Nach derzeitigem Stand ist das zwar tatsächlich der Elektroantrieb. Was aber, wenn sich synthetische Kraftstoffe in wenigen Jahren doch als die bessere Variante herausstellen, etwa weil der Ausbau des Ladesäulennetzes zu langsam geht?

Das Schlimme daran: Das EU-Parlament handelt gänzlich ohne Not.

Denn eigentlich wissen längst alle, dass es ein viel besseres Instrument gibt, um die CO2-Emissionen effizient zu begrenzen. Würde endlich auch der Verkehrssektor Teil des EU-CO2-Zertifikate-Handels, könnte Brüssel sagen: So viel CO2 dürfen alle Autos dieses Jahr ausstoßen. Wer ein Stück von diesem Schmutz-Kuchen haben will, muss dafür bezahlen – und das bestenfalls nicht zu knapp und von Jahr zu Jahr mehr. Deutschland macht das bereits mit dem CO2-Preis, eine ähnliche Steuer für die gesamte EU soll aber frühestens 2027 in Kraft treten.

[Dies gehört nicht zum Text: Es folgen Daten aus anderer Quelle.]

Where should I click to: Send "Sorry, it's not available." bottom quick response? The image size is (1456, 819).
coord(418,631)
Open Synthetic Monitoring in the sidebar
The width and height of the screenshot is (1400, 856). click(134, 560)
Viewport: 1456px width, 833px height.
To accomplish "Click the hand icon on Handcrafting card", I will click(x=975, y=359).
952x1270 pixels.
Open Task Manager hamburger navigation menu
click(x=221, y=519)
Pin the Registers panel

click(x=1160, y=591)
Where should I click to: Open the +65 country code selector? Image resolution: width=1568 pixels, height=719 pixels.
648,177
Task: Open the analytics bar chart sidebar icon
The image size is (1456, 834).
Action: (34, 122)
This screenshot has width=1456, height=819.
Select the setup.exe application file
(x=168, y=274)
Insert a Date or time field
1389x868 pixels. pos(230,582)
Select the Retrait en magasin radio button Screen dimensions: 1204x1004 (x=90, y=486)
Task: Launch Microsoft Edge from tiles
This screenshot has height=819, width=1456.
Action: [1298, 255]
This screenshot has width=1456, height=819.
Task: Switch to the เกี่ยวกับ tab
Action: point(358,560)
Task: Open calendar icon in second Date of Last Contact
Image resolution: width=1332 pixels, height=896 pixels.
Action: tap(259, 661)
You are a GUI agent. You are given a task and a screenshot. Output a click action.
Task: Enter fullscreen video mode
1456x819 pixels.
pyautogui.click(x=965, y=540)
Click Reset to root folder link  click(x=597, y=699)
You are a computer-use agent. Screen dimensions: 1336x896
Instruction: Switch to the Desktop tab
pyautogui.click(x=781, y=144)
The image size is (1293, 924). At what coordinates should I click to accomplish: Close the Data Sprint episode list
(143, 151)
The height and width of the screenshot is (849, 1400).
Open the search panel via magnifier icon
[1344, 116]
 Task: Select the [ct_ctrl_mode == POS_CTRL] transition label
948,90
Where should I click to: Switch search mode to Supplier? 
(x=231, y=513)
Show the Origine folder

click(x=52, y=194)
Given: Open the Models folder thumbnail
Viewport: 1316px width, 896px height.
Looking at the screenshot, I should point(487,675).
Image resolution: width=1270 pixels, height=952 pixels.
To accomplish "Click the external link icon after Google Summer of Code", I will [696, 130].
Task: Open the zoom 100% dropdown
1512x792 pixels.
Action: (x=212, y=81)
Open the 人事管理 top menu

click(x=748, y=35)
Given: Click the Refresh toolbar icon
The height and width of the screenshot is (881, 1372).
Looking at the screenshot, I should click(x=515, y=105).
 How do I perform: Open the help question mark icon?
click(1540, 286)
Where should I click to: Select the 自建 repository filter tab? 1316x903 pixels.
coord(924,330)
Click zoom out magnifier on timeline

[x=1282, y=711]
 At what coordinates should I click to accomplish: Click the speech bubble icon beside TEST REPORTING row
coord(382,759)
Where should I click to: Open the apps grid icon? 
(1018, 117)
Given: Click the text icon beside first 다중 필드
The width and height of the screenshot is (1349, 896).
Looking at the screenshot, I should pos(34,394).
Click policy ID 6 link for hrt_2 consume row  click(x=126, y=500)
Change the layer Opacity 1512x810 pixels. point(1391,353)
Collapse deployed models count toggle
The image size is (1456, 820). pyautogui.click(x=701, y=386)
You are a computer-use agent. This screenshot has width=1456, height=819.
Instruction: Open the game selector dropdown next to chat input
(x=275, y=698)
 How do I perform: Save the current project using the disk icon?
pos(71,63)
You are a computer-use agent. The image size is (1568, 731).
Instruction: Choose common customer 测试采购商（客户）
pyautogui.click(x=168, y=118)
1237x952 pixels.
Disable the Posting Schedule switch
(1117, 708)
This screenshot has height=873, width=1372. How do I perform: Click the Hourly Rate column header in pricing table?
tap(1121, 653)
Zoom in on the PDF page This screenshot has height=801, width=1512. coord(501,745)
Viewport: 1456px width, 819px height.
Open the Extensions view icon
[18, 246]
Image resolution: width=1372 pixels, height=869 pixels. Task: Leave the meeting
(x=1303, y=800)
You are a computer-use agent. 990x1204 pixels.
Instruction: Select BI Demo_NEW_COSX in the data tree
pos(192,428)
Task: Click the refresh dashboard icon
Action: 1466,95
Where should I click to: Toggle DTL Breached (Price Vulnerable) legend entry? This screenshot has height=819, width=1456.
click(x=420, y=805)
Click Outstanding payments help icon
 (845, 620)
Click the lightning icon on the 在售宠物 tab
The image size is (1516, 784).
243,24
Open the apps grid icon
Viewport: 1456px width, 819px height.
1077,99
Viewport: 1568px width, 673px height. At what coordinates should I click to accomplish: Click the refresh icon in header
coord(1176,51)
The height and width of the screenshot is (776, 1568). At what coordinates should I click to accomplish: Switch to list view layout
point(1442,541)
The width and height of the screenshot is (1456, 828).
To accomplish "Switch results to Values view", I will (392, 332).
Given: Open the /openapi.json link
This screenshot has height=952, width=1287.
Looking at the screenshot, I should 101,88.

Der so immer weiter steigende Preis für Diesel und Benzin würde nach und nach immer mehr Menschen davon abbringen, Verbrenner zu nutzen. Wer wirklich einen Wagen braucht, schafft sich früher oder später ein Auto an, das kein CO2 ausstößt. Die Entscheidung über den klimafreundlichsten Antrieb aber würde dann von Angebot und Nachfrage bestimmt, was in den allermeisten Fällen zum besten Ergebnis führt.